Kulturarbeit | 03.12.2015

Der Studentenclub "Casino" der FH Potsdam schließt für ein Jahr und geht solange ins Exil

Am 7. Dezember 2015 beginnen die Baumaßnahmen für das von Studierenden entwickelte temporäre Übergangsprojekt "CasinOtopia".

Ab März 2016 muss das beliebte Casino auf dem Campus der FH Potsdam im Zuge von Sanierungsarbeiten für mindestens ein Jahr geschlossen werden. Um den Betrieb des Studierendenclubs auch für diesen Zeitraum zu ermöglichen, organisieren vier Kulturarbeit-Studierende im Rahmen einer dreisemestrigen Projektwerkstatt das temporäres Gebäude "CasinOtopia".

Ausgehend von zwei recycelten Containern wird durch eine auskragende Holzkonstruktion eine Bar mit gemütlichem, etwa 35 m² großem Aufenthaltsraum entstehen. Die Außenwände, überwiegend aus Fenstertüren bestehend, schaffen eine helle Atmosphäre und können im Sommer fast vollständig geöffnet werden. Für die kalte Jahreszeit wird der Raum bestmöglich isoliert und beheizbar.

Außen führt eine breite Sitztreppe zu einer sonnigen Dachterrasse. Die Fassade wird mit Kletternutzpflanzen wie Hopfen und Bohnen begrünt. 
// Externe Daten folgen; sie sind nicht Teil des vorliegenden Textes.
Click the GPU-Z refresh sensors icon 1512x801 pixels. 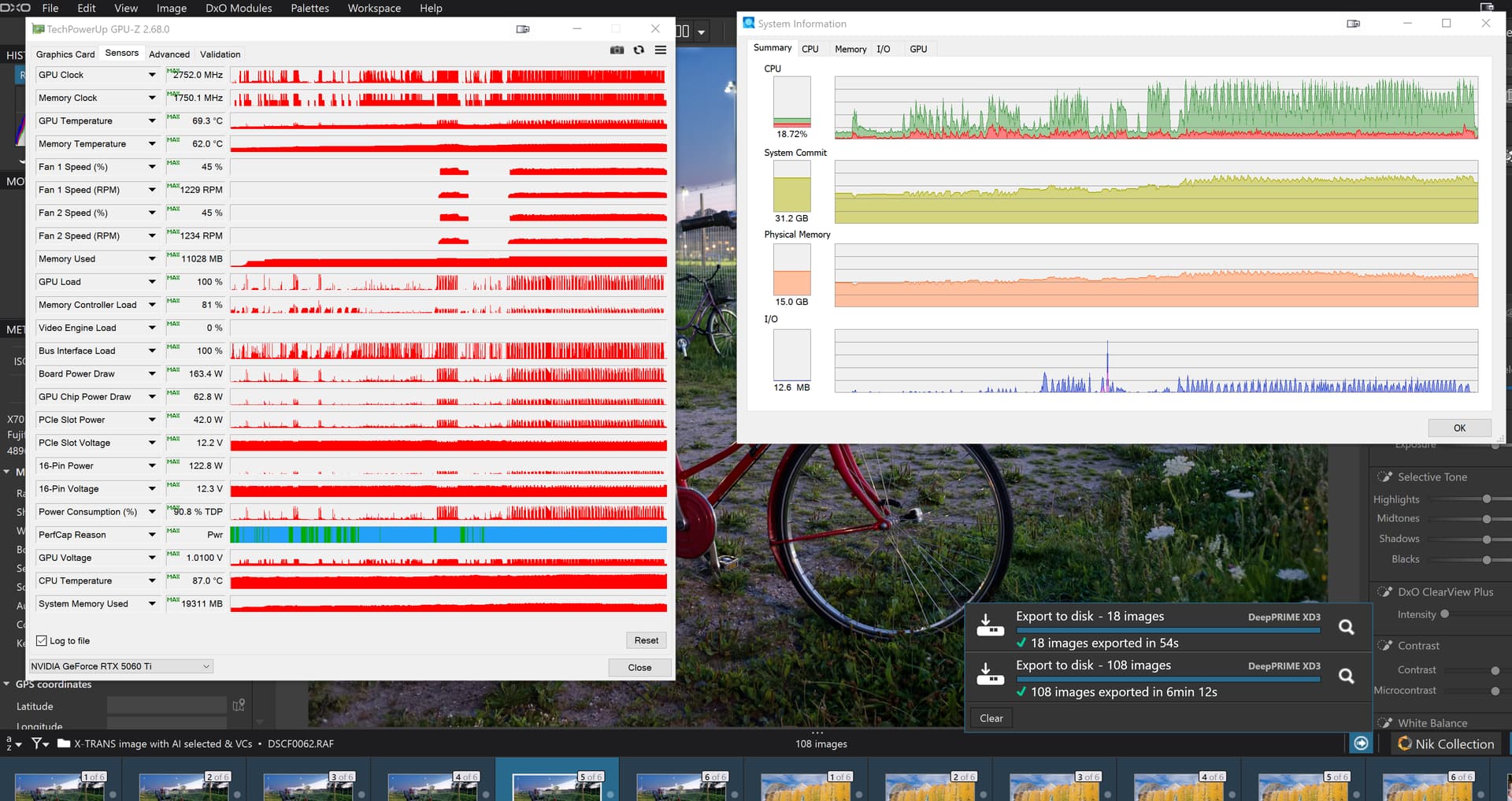(639, 50)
Seit seinen Anfängen durch eine Besetzung in den 90ern entstand mit dem Casino durch viel Herzblut und freiwillige Arbeit der wichtigste Ort für Kultur und Kommunikation auf dem Campus. Immer nach dem Motto: „Von Studis - für Studis“. Daran wollen die Initiatoren von "CasinOtopia" anknüpfen. Das CasinOtopia soll als "Casino im Exil" den notwendigen Raum für eine lebendige Campuskultur schaffen und darüber hinaus vielfältige Perspektiven bieten für neue Projekte, wie den ebenfalls für das kommende Sommersemester geplanten Campus-Gemeinschaftsgarten.

Die Realisierung steht dabei ganz im Sinne der über zwanzigjährigen Geschichte durchweg im Zeichen studentischer Selbstorganisation. Gestaltung und Bau liegen unter fachlicher Anleitung in der Hand der Studierendenschaft.

Der finanzielle Bedarf von knapp 40.000 Euro, größtenteils für Material- und Honorarkosten, wird vor allem durch die Hochschulleitung (20.000 Euro) sowie durch die Studierendenschaft der FH, dem AStA (13.000 Euro) getragen. Pro Potsdam unterstützt das Projekt mit 500 Euro. Die Projektgruppe hat weitere Förderer angesprochen, insbesondere Unternehmen, die dem Bau mit Materialspenden entgegenkommt.